**What you will do**
In the records below, begin at the line containing "Task: Open the Bob Weir artist link" and end at the line containing "The height and"; quote every line in that span exactly, including both boundary lines, and no others.

(Saved data entries)
■ ■ ■
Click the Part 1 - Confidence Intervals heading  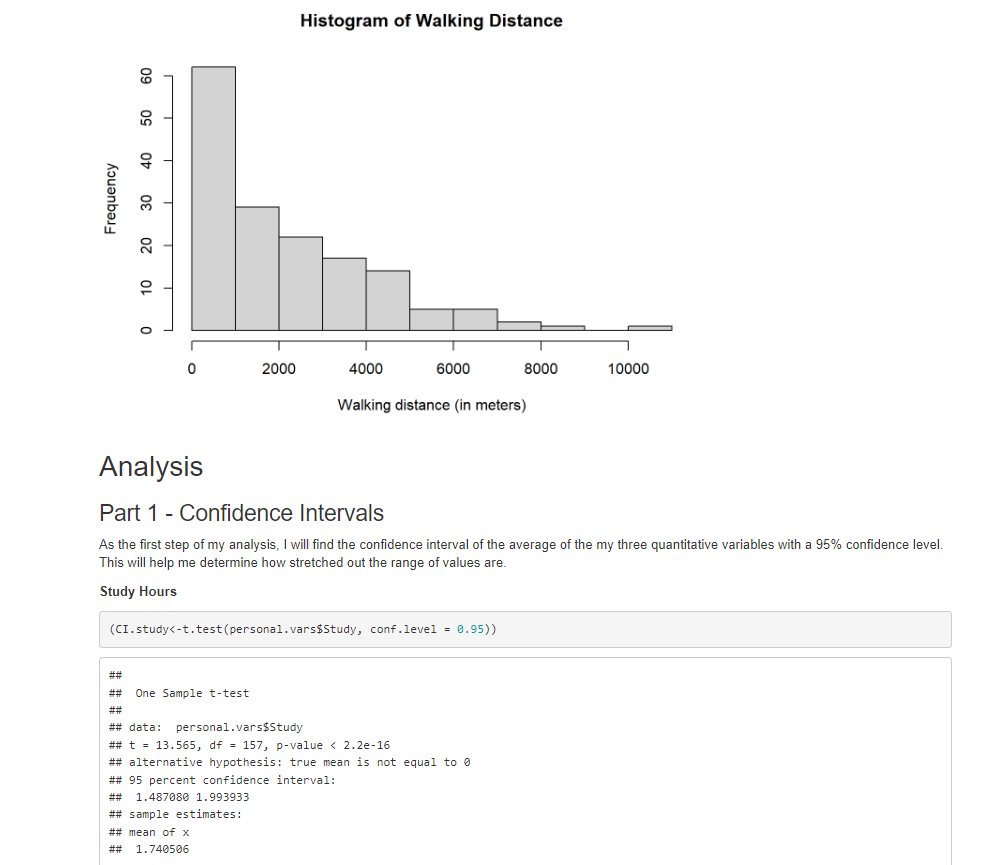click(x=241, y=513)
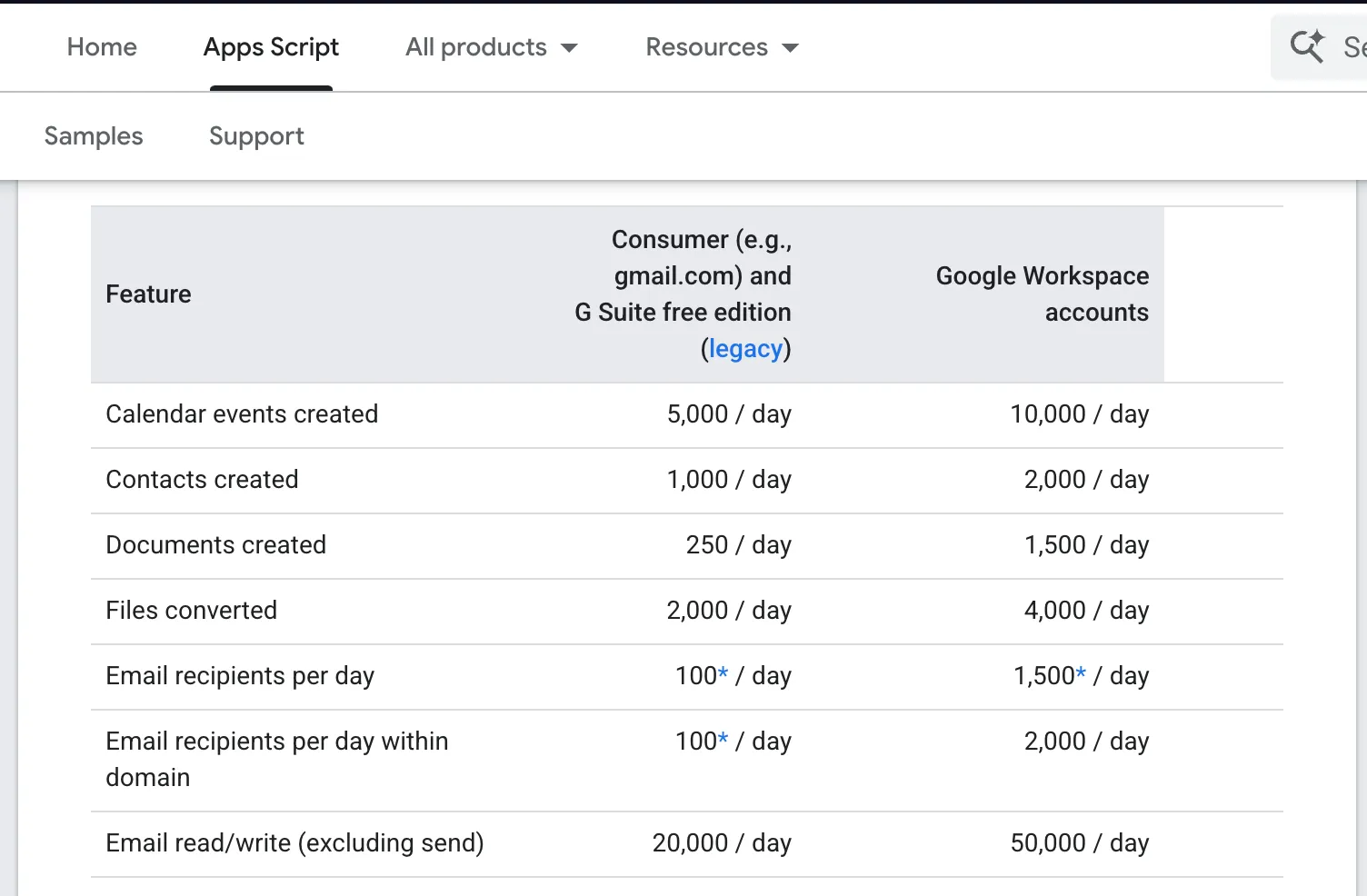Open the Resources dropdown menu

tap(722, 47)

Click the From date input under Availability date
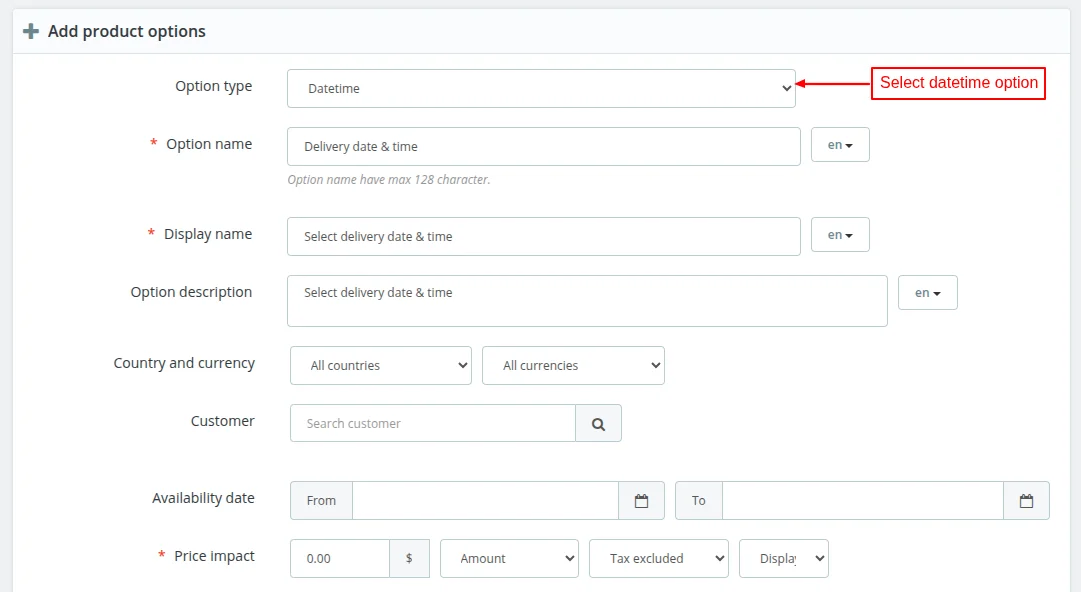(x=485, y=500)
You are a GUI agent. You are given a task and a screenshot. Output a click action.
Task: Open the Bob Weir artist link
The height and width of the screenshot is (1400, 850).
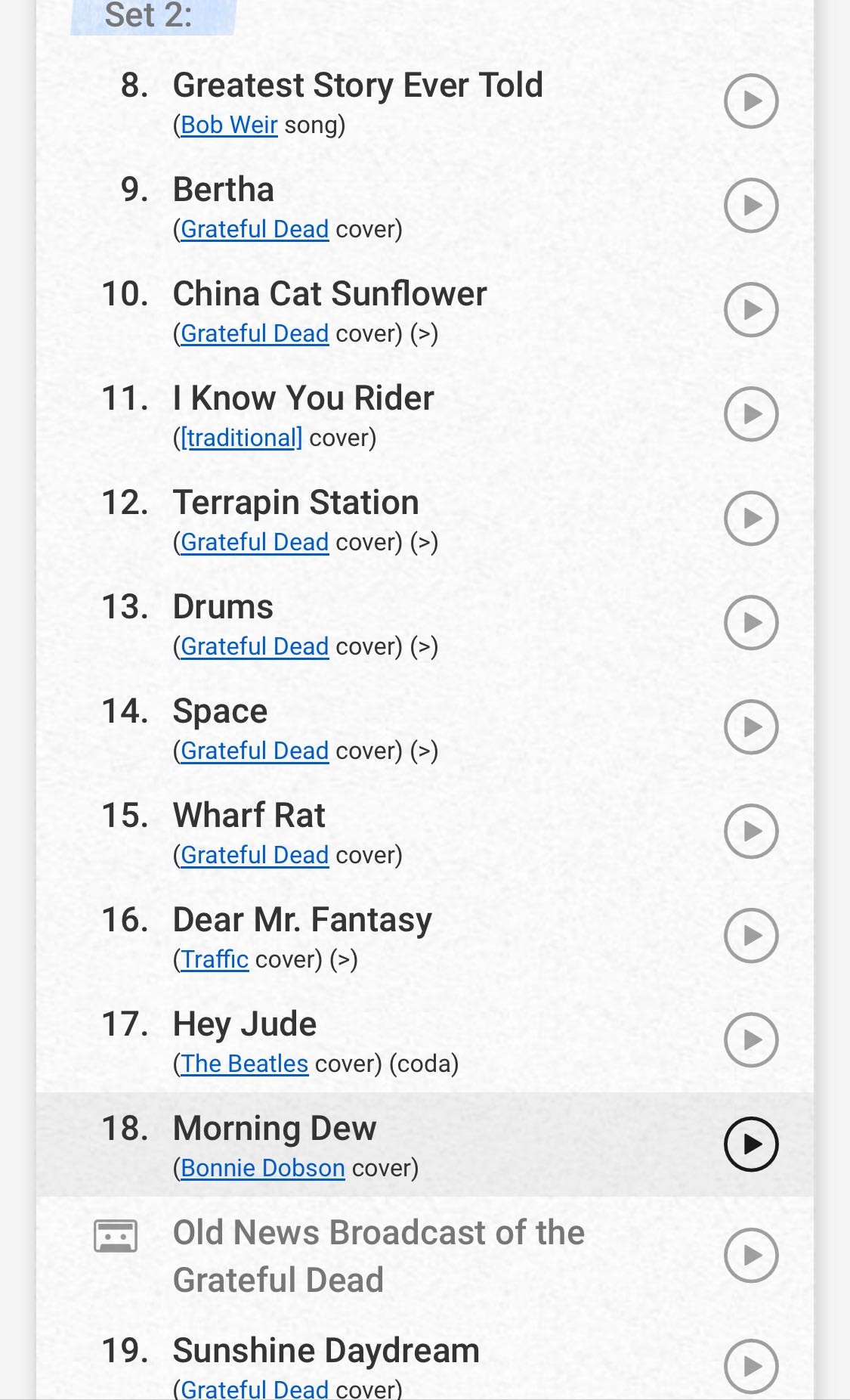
■ ■ ■
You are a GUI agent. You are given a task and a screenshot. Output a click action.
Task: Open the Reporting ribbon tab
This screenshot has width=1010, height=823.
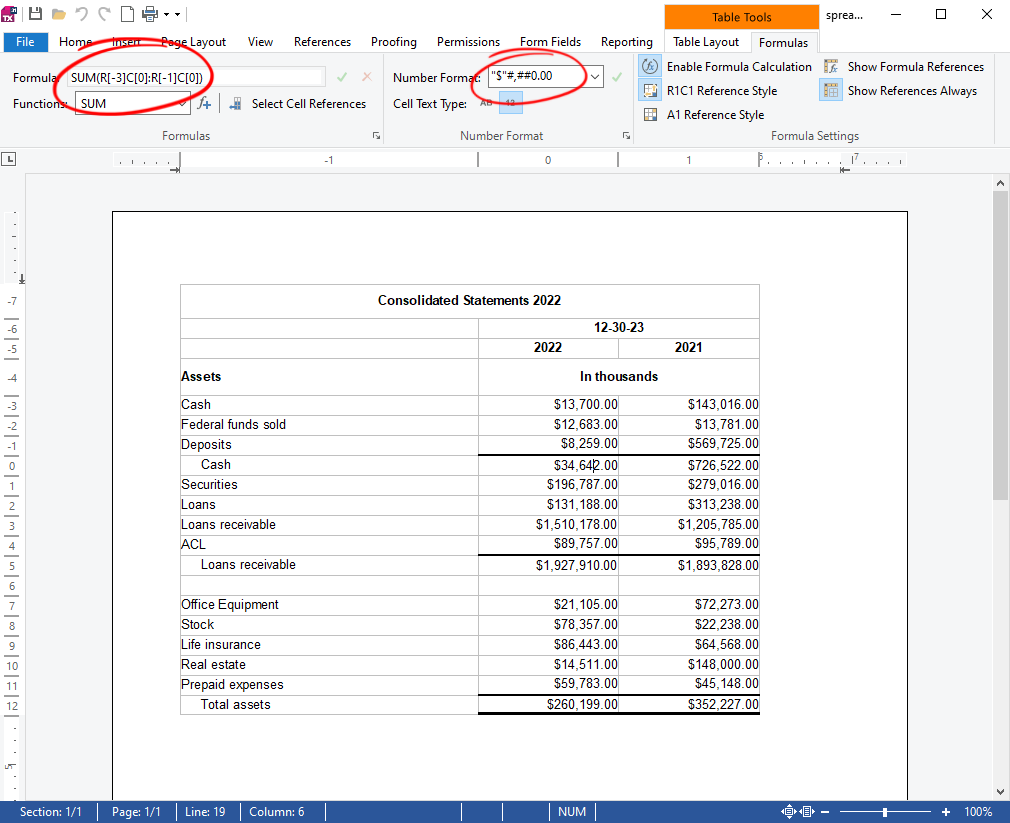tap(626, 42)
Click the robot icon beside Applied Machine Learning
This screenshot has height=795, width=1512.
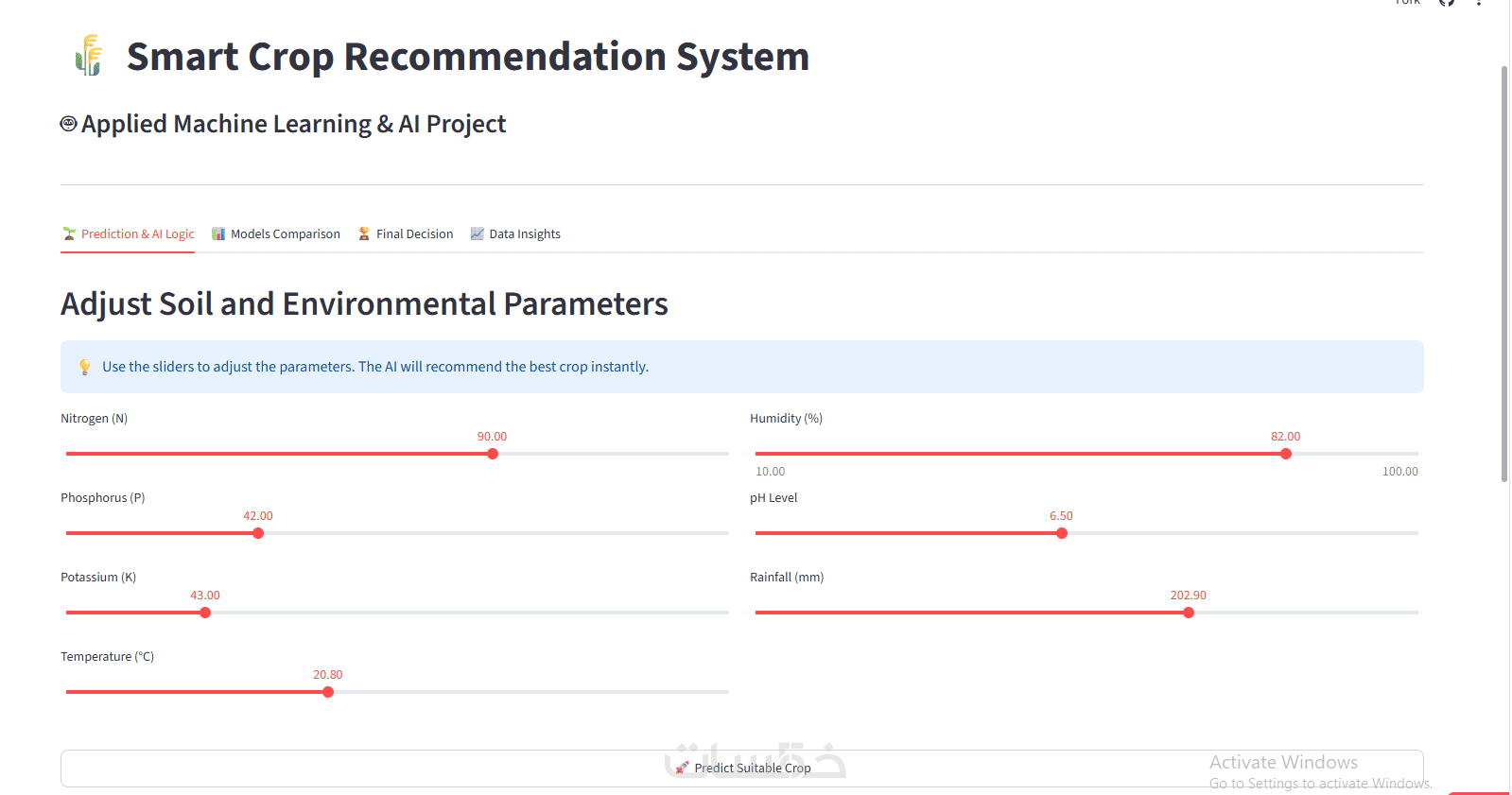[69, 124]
■ ■ ■
**Response area**
Task: Open the Bob Weir artist link
The height and width of the screenshot is (1400, 850).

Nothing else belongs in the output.